Automating customs process, correcting inverted duty structure, easing compliance and introducing an amnesty scheme to settle past customs-linked disputes are some of the key recommendations of the industry for the Budget for FY26.
Last week, industry unions and tax experts had met the revenue secretary to submit their proposals pertaining to tweaks necessary on the taxation front. In July 2024, finance minister Nirmala Sitharaman had announced a comprehensive review of the customs duty rate structure to rationalise and simplify it, in order to enhance ease of trade and address the duty inversion.
In July, Niti Aayog had said that India needs to “significantly overhaul” the import tariffs, and use fiscal incentives for being a major player in global value chains for electronics, and set a target of $500 billion for the sector by 2030 from a little over $100 billion at present.

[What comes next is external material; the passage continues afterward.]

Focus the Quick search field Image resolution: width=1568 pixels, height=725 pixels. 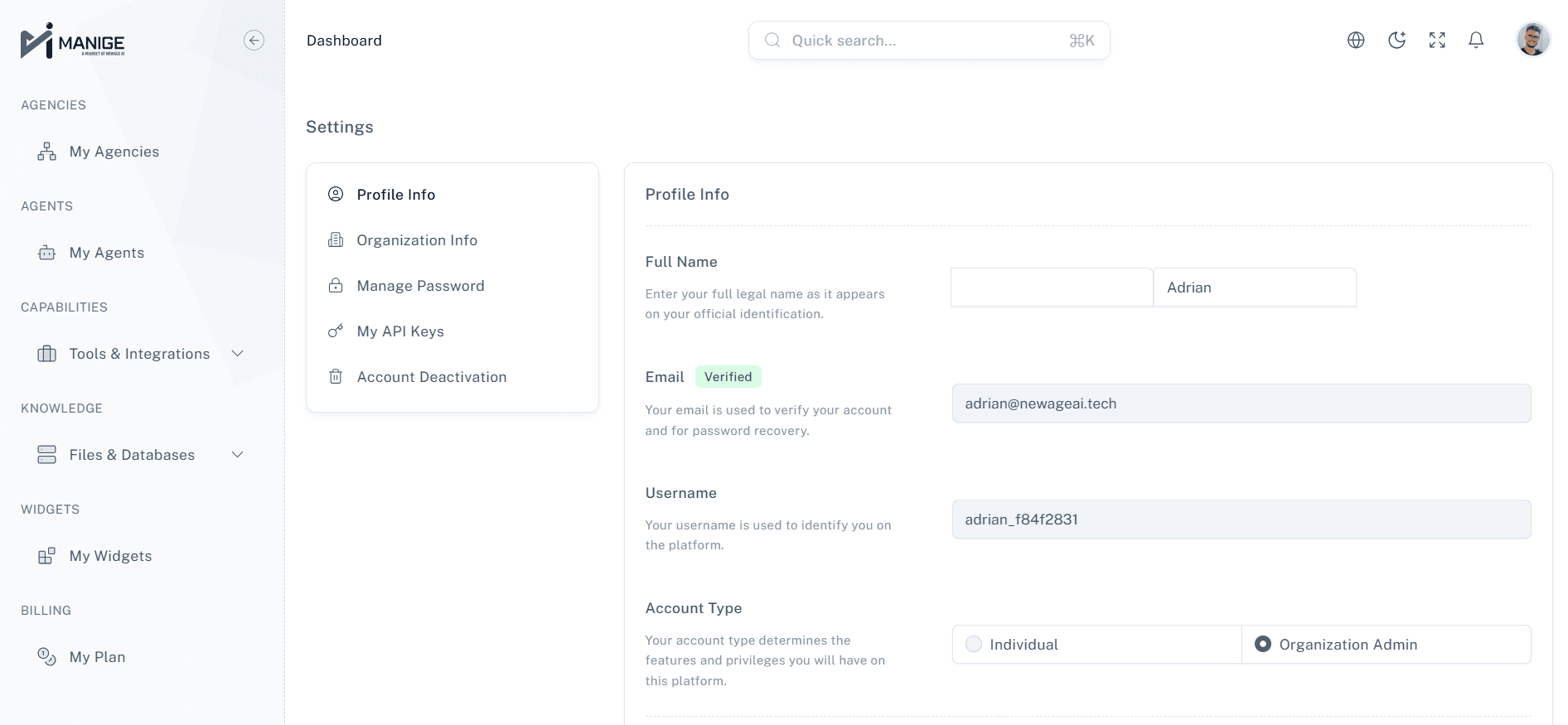(x=928, y=41)
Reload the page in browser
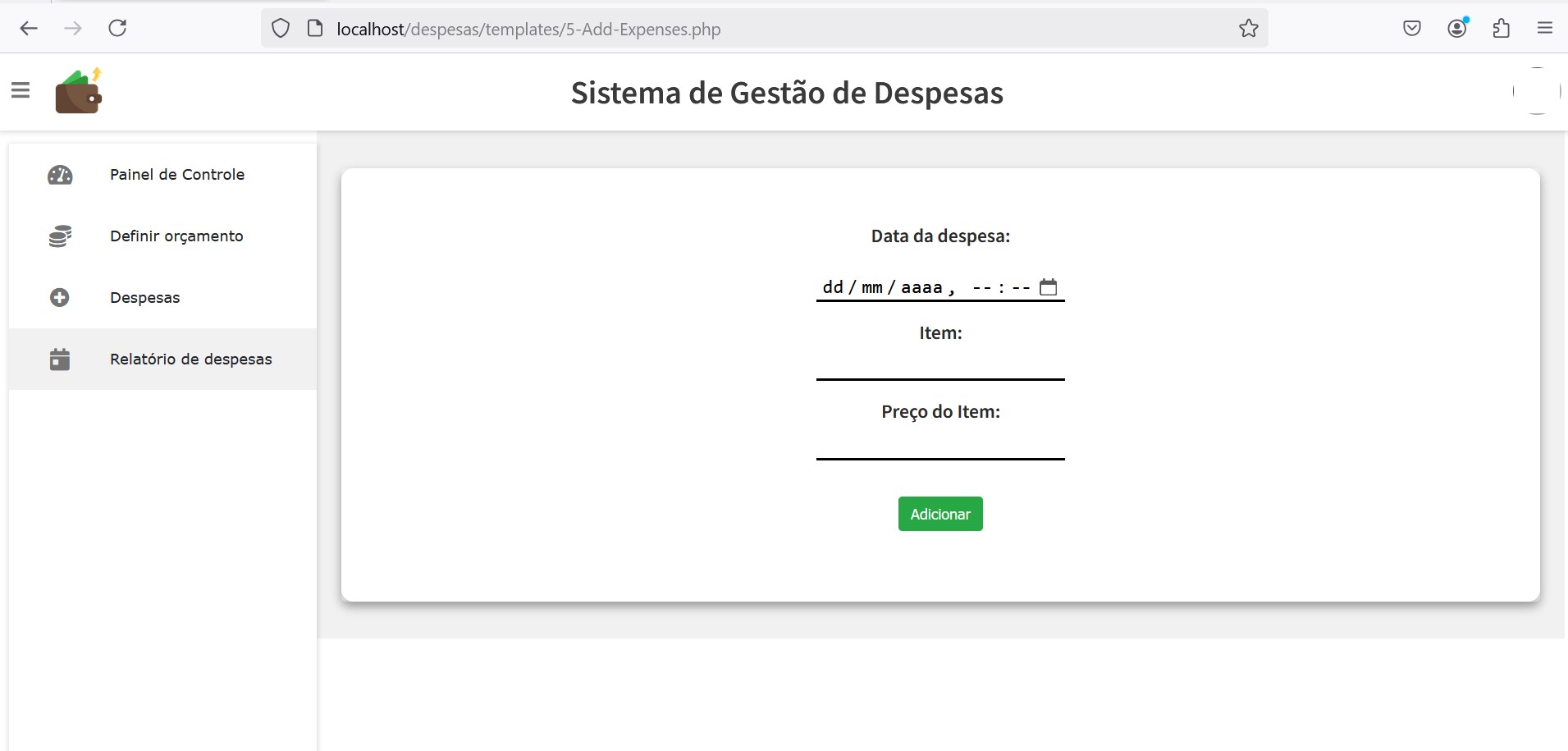 (x=117, y=29)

Besides electronics, industry experts have recommended correction of inverted duty structure in textiles, apparel, leathers, automotive parts, telecommunications, and toys, among others. At present, manufacturers have to pay import duties on many such raw materials and intermediate goods, which are higher than the levies on finished goods.
Typically, this scenario exists because the government encourages firms to source input items locally rather than externally, but manufacturers are heavily reliant on imported inputs and thus have to pay a high price.

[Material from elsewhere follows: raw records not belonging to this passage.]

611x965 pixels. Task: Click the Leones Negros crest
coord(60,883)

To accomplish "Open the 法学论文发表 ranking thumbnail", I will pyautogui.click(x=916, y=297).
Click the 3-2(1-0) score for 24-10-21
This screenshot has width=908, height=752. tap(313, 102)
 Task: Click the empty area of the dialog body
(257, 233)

Brijesh Kothary, partner, Khaitan & Co, said, “The industry is specifically looking for reduction in the rate of customs duty on import of medical devices which would bring down the overall cost of provision of healthcare services and also curtail smuggling of such devices into India.”
The Confederation of Indian Industry (CII) has recommended duty on raw materials to be in the range of nil-2.5%; on intermediaries to be 2.5-5%; and on finished goods to be 7.5-10%. “The government should undertake duty changes for imported goods based on sector-wise industry consultation and review of existing FTAs and exemption notifications to correct cases resulting in inverted duty structure,” the CII has said.
Adjusting customs duties can effectively reduce imports, stimulate domestic manufacturing, and attract investments in strategic sectors, promoting self-sufficiency and enhancing India’s manufacturing capabilities, say experts.
Meanwhile, the government should introduce more automation in customs reporting that could ensure better compliance and curb tax evasion, fostering a more efficient and competitive business environment, suggest experts.
Krishan Arora, Partner, Grant Thornton Bharat said that the industry eagerly anticipates the announcement of an amnesty scheme for Customs to settle long-standing disputes, and the digitisation of the customs litigation process. Also, an efficient online refund system for customs would ensure timely repayments and improve cash flows, he added.
According to industry estimates, an estimated 30,000 cases are pending in various courts, involving an amount of more than Rs 40,000 crore, which may reduce substantially with the operationalisation of an amnesty scheme, thereby increasing revenue for the government and providing much-needed relief to businesses.